Non-Ketotic Hyperosmolar Coma [B]
The NKH coma usually only occurs in the elderly. Altered mental status is the main reason that these patients are brought to the hospital. The patient’s blood sugar is consistently very high and alkaline. However, the most distinguishing feature is extreme dehydration caused by frequent urination. Symptoms include polydipsia, polyuria, and severe dehydration. Laboratory diagnostics reveal hyperglycemia equal or above to 600 mg/dl, hyperosmolarity >320 mOsm/L, arterial pH equal or over 7.3, and the absence of ketones. Mortality rates are much more severe than DKA, ranging from 20% to 80%. Rehydration is of utmost importance.
Hypoglycemia [B]
Hypoglycemia in a diabetic is primarily caused by incorrect dosage of insulin or hypoglycemic drugs. It is considered an acceptable complication of drug therapy. However, other factors need to be considered; for example, menstruating women can experience hypoglycemia due to the rapid fall in estrogen and progesterone. Other contributing disorders to hypoglycemia in diabetics include organ failure, hormonal deficiencies, B cell tumor, and hypoglycemia of infancy and childhood.

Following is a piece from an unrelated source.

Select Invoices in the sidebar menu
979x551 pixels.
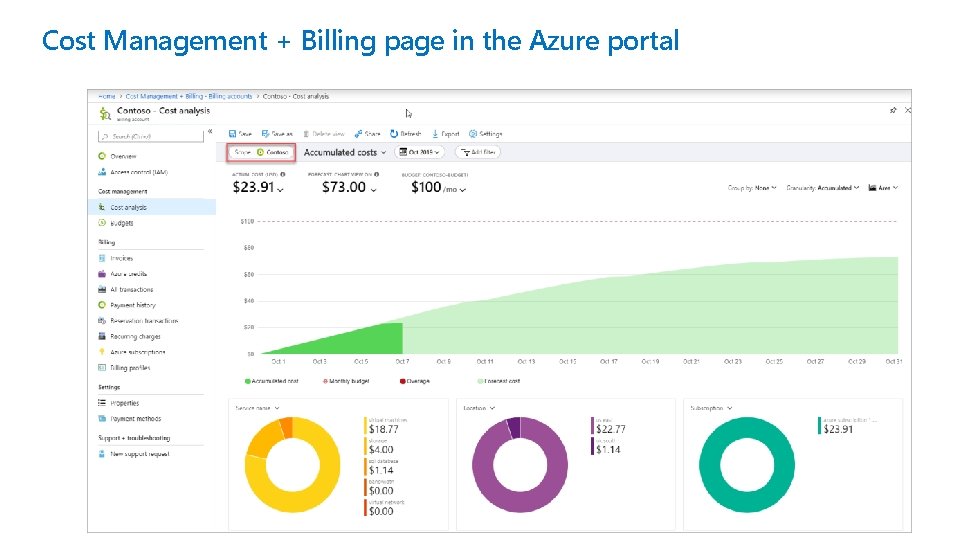click(x=121, y=258)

C-Peptide is the peptide connects the A and B chains of insulin. It is used to differentially diagnose patients with insulinoma versus factitious hypoglycemia. In hypoglycemic coma induced by an overdose of insulin medication, C-peptides may be lower than normal, while insulin levels are increased. If C-peptide is high – endogenous insulin is produced in high amounts, either from anti-hyperglycemic prescription drugs, such as sulphonylureas, that stimulate the pancreas to produce more insulin or an insulin-secreting tumor. To differentiate between these causes, drug urine tests must be done.